但——如果 capability 是 inference compute 的函数，那 safety evaluation 该在什么 inference budget 下跑？

实际情况是：model release 的 safety evaluation 大多数没考虑过 inference 用量。Gemini 3 Deep Think 的发布和引发的愤怒，是个有教育意义的例子。

Gemini 3 Deep Think 发布时，benchmark 分数比之前的 model 高很多。但当时没发 system card 评估它的风险。 AI safety 社区的愤怒随之而来。

Noam 的判断：批评 DeepMind 这次 release 的人missed the deeper issue**——AI labs 和 safety orgs 不系统地把 test-time compute 算进 model 评估。

Deep Think 大概率是一个对其他（有 system card 的）model 的 scaffold。外部任何人都能复现这样的 scaffold。换句话说，Deep Think 的能力本来就是任何愿意付 Deep Think 级别 inference 钱的人能拿到的——scaffolding 一堆 model query 拼起来而已。Deep Think 只是给 casual user 提供了更方便的方式。

真该被批评的是：Gemini 3 和其他 model 发布时，system card 没有按 test-time compute 测 benchmark。

长程 evaluation 的新问题

一个国家行为体可以花 $10M+ inference 在单任务上。 但评估一个 model 常规要跑几千到几百万 rollout——在每个 rollout 上都按这么高的 budget 评不现实。

幸运的是，performance 看起来跟 inference compute 用量还算 predictable scale。所以可以用相对低的 inference budget 评估，然后外推（带不确定性）高 budget 下能力可能是什么样。

但长程 evaluation 可能会引入小 budget 外推兜不住的复杂性。比如，1 年 horizon 的 AI agent misalignment 评估，可能只有真跑 agent 一年才能确信。
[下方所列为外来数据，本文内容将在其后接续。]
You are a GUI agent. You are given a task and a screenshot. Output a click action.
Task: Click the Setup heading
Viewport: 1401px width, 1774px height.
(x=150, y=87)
AI labs 可能很快会陷入一个奇怪位置：agent 的 operating horizon 超过新 model 的开发周期。到那时，要在新 model 发布前跑完它最大 lifetime 的 evaluation 是不可能的——除非延后发布。

给 AI 社区的三条具体建议

AI labs 应该在发新 model 时按 tokens / cost / time 为 x 轴发 benchmark 性能。最低限度：report 拿到这个 scalar benchmark 结果用了什么 inference budget。
Benchmarks 应该在 leaderboard 上跟踪 inference 用量，或显式设 token / cost / time budget。很多 benchmark 已经在朝这个方向走，但还不是标准实践。
Preparedness Frameworks 和 Responsible Scaling Policies 应该显式把 inference compute 算进 model 是否跨安全阈值的判定。另外，evaluation 应该在多个 inference budget 下估计能力，包括从小 budget run 外推（带 stated uncertainty）。

收尾

如果你跟了我一段时间，这篇整文看着可能像 nothing new。 自 2024-09 o1 发布我们就知道了——reasoning model 性能随 inference compute 缩放。

可——快两年后，frontier AI labs 发新 model 时还在发单数字 benchmark 结果；AI safety orgs 看到 scaffold 用 100x inference budget 拿到更好性能时还在惊讶；Preparedness Frameworks 和 RSP 在判定 model 是否达到关键 capability 阈值时还在经常忽略 inference compute。

最新一批 model 利用 test-time compute 的能力比以往任何时候都强，把 performance plateau 推得更远。如果这个趋势继续（我完全预期会继续），不把 inference compute 算进去的 benchmark 分数每发一代都会更没信息量。

是时候把 inference budget 当成 capability measurement 和 safety policy 的 first-class 一部分了。

这条在 2026 AI 评估范式里的位置

Test-time compute 应该是和训练 compute 同等重要的一阶维度——不控制 inference budget 看 benchmark 就是看错对象。

2026 年最好的评估长这样：一张以 tokens / cost / time 为 x 轴的 performance curve，不是 scalar。

2026 年最危险的评估误区是：用「这个 model 跑单次 prompt 的分数」去判定它的 capability 阈值——Deep Think 这种 scaffold 把这个误区的代价摆在了台面上。